Ferry back home / 帰る
帰省の船は、体育倉庫のにおいがして床がびっしりとバングラ人で埋められていて天井が低くて息が詰まるけど、それでも、気怠い安心感に満ちている。だってあとは、帰るだけなんだ。
Seasons go by / 乾季の朝に
ダッカの空気は分厚い砂塵でびっしりと覆われていて、気まぐれの雨でもなかなか流せない。乾季の終わりの3月にはそこらじゅうで工事がされて、道の舗装がそのまま空気に舞っているくらいの密度で、顔に痛い。目に痛い。肺にも痛い。
雨季になるとざばざばと降る雨で砂塵は洗われ、クリアになった空気は逆にかび臭い水を含んでむしむしと暑い。側溝の下水があふれて川ができて、帰宅後の足はいつもどぶのにおい。しかも蒸し暑さから電力消費量が増えて、毎日停電だ。
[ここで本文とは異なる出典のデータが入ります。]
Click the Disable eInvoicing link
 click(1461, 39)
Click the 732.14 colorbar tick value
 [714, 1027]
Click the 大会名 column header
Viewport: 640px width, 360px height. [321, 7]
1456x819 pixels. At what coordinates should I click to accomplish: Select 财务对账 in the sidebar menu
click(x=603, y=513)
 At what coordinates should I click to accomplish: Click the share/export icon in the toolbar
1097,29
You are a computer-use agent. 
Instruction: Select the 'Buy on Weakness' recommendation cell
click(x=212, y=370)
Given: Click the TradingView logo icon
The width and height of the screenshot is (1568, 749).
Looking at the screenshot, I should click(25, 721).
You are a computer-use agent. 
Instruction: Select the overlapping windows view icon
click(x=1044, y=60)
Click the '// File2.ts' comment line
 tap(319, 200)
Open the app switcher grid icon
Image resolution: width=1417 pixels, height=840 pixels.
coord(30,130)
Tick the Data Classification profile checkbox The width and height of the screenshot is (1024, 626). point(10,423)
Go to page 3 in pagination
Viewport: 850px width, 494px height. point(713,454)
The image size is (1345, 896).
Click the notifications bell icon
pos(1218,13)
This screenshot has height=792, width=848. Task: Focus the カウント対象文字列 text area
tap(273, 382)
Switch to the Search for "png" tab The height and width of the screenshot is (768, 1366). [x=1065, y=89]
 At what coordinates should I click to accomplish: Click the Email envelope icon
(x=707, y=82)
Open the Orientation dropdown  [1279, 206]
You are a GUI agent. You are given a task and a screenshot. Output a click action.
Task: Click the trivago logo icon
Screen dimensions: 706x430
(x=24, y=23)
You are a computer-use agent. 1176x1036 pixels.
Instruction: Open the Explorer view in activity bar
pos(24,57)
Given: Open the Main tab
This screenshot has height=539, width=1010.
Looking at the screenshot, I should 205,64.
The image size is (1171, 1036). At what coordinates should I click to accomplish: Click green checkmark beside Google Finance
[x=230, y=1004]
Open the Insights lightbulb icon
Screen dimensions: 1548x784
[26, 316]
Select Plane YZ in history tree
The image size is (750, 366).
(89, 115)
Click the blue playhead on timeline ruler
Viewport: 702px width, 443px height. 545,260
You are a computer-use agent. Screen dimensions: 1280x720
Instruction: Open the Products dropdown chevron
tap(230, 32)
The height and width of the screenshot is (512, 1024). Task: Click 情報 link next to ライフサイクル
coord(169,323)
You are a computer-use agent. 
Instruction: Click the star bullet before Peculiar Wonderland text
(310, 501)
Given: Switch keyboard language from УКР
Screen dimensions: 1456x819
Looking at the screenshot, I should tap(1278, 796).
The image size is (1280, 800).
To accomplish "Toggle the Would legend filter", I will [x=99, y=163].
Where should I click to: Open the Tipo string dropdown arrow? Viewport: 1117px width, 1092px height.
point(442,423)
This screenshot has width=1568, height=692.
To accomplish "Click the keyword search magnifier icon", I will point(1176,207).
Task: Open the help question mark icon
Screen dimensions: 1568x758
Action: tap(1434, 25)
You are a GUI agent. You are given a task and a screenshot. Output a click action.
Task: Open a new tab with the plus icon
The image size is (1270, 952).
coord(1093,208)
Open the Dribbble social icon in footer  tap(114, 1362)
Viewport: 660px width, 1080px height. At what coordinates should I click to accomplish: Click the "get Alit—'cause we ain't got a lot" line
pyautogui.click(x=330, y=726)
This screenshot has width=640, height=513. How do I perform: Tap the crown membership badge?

どっちもどっちなんだけど、ひどい気管支炎を患って私は雨季を待ち焦がれるようになった。
胸じゅうにねっとりとした痰のへばりついて、息もろくにできず、苦しくて不安で仕方ない長い夜を過ごして、私は朝がやってくるのをなにか神々しい気持ちでとらえるようになった。ぜんそくの人はこの痛みに耐えて大きくなったのかと思うと、ぜんそくの人に心やさしい人が多いのもうなずける。
蒸し暑くてもどぶくさくても、雨でぬれても空気がきれいな方がいい。雨季よ。はやくやって来い。